First thing is zoning of the proposed new location.

Residential only, is a complete non starter for a 3Φ service. Several planners have told me, 3Φ on residential is against the public service commission rules. I never looked up the rules myself, but this is what the planners go by. If your in an area that is zoned for residential and light commercial on the same lot, that makes the provider rules different.

As an example at one site years ago, we had a commercial building with a new tenant, on frontage of 8 Mile Rd. The building was on a corner lot, of a residential side street. The customer had a fair amount of 3Φ equipment they needed to run, and the building had a 3Φ 4W Service installed. 400A with a CT cabinet. After the equipment was installed and connected to the service, it was found that the high leg was not connected at the service point. The building service hi leg wire was existing, at the service connection point, but was not terminated to the drop, curled up and isolated. A quick look across the residential side road, revealed that the 3Φ primary was existing, but the pot for the open delta configuration was missing.

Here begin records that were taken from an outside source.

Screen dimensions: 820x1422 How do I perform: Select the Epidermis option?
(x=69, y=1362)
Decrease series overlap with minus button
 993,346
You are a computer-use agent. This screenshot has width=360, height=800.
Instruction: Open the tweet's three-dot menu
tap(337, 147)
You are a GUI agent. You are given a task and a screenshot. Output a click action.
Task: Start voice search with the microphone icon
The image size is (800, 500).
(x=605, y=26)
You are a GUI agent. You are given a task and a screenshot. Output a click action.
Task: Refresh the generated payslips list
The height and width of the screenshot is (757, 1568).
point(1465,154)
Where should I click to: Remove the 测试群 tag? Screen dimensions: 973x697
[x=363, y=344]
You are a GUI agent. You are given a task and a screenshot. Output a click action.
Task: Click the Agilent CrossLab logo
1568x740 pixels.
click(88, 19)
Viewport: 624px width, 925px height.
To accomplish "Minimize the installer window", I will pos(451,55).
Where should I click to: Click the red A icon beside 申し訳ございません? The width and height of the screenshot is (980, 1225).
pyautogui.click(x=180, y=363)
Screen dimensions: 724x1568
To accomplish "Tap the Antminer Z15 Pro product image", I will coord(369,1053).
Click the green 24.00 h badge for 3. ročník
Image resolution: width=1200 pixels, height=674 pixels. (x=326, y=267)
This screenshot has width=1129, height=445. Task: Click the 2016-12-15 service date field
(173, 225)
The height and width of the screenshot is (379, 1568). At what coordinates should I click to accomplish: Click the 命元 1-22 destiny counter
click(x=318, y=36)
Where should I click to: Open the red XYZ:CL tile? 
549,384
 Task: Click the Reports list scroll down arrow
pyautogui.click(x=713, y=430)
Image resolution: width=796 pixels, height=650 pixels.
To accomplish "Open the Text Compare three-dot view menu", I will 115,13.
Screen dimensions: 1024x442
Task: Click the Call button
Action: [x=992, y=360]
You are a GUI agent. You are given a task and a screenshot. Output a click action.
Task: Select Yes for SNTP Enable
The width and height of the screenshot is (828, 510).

The first planner had a look, and claimed unequvically that service commission rules prohibit 3Φ lines from crossing residential streets. We pleaded the customers case, but he wouldn't hear of it, at any cost. A few weeks later we tried again. The 2nd attempt got us a 2nd planner, 1st one was on vacation. After pleading the case again, he agreed to connect us and set the pot for about $1600 if memory serves correctly. He told me that the hard liner was gone for a week, and if he got the order in, before he returned, it would not get canceled. I had the customer hi tail the check over to his office, and it was a done deal. So if you have any contacts with people in the district, talk it up privately to see if you can get a reasonable planner that serves the district your in.

I have found on multiple occasions that if you gave a load schedule prepared on their forms, ahead of time, before you contact them, helps them a great deal on seeing the load you want to connect. It can help, if you pad the load schedule a small bit for future loads, don't go way overboard here. List the loads as current or future. One planner allowed me to install an 800A service on one of their 400A rated banks that was existing. Having the load schedule with descriptions of the load types and duty cycles can help greatly on getting what you need, but its on you to PROVE it, not just state that you need it. Their internal standard for transformer bank sizing is way different than the NEC values, so focus on the load and use types, not the transformer size you want.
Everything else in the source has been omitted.